A cheese pub. Given the rise in cheese consumption in the United States and the variety of ways it can be utilized in engaging the senses, cheese can play an important role in a store’s Experience Economy model. This year’s Show and Sell will feature a cheese pub, focusing on concepts such as: small plate and snacking ideas, such as open-faced melted cheese sandwiches on artisan bread, and artisan toast featuring combo toppings like Manchego/artichoke/roasted red pepper and Gorgonzola/arugula/balsamic glaze; an educational tasting counter showcasing cheese board concepts, as well as cheese and beverage pairings; tapas and portable food ideas, featuring artisan cheeses, breads, crackers, and charcuterie; and cheese tray entertaining creations. 

Foodservice evolution. Prepared meal options not only are becoming increasingly common at food retailers, they can also play an important role in attracting and engaging shoppers through sights, sounds, and smells. In-store food service can provide the in-store experience more and more shoppers are looking for. On trend with the emerging grocerant model, this year’s Show and Sell will feature the BOOM! Kitchen, a concept where shoppers can select quick made-to-order cuisine and enjoy it in a special seating area. Another concept this year is the Pop-Up Wok, a flexible station that could feature on-trend cuisines or local chefs to give shoppers a unique experience.

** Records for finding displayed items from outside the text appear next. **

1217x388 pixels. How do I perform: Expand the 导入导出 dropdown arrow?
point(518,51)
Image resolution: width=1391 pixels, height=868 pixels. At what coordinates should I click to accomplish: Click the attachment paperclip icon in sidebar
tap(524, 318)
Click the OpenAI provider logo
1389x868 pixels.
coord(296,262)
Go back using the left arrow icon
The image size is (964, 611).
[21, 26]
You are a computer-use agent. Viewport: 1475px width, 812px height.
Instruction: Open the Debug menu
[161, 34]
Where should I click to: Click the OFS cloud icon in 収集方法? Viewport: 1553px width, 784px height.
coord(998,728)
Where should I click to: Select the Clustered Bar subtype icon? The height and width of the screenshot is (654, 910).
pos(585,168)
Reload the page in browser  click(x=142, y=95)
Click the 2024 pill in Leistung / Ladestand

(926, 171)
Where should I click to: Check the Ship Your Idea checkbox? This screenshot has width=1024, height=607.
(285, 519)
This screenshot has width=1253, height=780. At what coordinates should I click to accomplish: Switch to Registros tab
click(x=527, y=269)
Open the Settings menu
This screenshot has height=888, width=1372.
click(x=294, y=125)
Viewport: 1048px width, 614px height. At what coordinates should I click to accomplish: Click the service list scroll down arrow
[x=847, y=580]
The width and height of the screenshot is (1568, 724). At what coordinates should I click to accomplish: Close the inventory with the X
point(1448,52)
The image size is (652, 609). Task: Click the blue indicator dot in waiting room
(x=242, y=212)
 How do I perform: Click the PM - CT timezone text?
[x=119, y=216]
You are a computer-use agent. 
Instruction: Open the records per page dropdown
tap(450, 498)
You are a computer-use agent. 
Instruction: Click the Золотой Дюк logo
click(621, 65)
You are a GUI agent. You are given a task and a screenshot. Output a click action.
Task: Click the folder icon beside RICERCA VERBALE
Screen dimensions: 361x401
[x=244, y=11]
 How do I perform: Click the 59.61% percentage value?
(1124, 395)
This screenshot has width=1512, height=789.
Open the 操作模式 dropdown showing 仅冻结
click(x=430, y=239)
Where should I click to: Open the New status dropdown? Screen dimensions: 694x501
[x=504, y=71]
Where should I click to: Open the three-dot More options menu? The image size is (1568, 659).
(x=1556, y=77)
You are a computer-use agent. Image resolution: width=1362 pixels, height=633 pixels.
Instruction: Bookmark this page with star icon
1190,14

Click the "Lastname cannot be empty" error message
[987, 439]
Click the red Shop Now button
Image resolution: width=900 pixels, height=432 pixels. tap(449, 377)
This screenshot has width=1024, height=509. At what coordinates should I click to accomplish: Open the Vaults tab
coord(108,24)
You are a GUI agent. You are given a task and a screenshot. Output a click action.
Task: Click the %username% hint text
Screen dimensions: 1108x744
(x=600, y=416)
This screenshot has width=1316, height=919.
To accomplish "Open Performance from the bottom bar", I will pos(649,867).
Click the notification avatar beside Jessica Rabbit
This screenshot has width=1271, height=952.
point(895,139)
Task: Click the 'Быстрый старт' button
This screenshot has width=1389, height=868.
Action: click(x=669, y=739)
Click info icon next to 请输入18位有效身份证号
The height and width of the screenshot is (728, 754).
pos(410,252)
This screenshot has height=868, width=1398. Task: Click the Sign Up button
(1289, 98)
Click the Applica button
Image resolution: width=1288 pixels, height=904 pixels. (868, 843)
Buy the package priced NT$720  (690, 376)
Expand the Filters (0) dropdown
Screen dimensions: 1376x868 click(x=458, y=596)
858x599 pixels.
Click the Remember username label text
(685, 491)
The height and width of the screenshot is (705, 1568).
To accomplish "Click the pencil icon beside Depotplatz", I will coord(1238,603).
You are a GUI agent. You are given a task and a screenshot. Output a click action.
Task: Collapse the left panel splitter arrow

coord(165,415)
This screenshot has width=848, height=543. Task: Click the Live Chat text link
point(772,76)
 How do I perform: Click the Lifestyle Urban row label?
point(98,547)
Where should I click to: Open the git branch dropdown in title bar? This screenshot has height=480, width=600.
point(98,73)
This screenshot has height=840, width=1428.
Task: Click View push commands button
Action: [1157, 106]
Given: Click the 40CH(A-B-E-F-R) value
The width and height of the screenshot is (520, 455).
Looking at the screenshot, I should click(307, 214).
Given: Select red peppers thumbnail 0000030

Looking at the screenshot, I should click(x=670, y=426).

Deli exploration. A store’s deli department is an ideal location for engaging shoppers with new food and flavor trends; it’s a place where shoppers can explore dining options for all dayparts, including snacking. Show and Sell attendees will view concepts that they can readily implement at their own stores for engaging with today’s shopper explorers. Among the concepts planned are: sandwich ideas that reflect current eating trends and tastes, including wedge sandwiches, wraps, breakfast-anytime options, and sliders (which supports the growing demand for snacking choices) that incorporate ethnic/international flare, such as Italian Piadina, Cuban, Bahn Mi, Korean pulled pork, Num Pang, and vegetarian options. Offering meal customization is another way to engage today’s shoppers, and Show and Sell is supporting this trend through a build-your own lunch/snack service whereby shoppers pick two, three, or four hot or cold grab-and-go, snack-sized products, and a build-your-own salad service. New ways of using charcuterie—think pizza, salad, and sandwiches—will also be highlighted. 

Cake design and “cakescape”: Entertaining is not confined to the physical store. It can be brought to the home, office, or an event in the form of cakes.  Attendees passing through the Show and Sell Cake Studio will see captivating and creative cakes ideas that appeal not just for traditional occasions (like birthdays and graduations), but also more everyday celebrations. Maybe it’s an anniversary at work. Or perhaps a small recognition cake for a child’s accomplishment. And they can co-create and experience the fun of designing their own personalized cake by mix-and-matching flavor combos, such as salty, sweet, and bitter. Additionally, the Cake Shoppe will feature a “cakescape” display, an interactive creation with a California theme that will grow and transform throughout the three-day show. It will be another example of engaging shoppers through the Experience Economy model.

As in past years, Show and Sell will also feature a full lineup of well-known industry speakers in the Show and Sell Workshop. Presenters will share their knowledge and expertise on a variety of techniques and concepts, ranging from how-to cooking demonstrations from celebrity chefs to informative sessions on how to energize your staff. Among the speakers in attendance this year are: Giada De Laurentiis, chef, writer, television personality, and Food Network host; Harold Lloyd, speaker, presenter, and mentor in the retail food industry.; Doug Rauch, founder of Daily Table and former president of Trader Joe’s.

Change is not something to fear. It’s something to embrace, especially given the numerous and untapped opportunities supermarkets should capitalize on in today’s Experience Economy.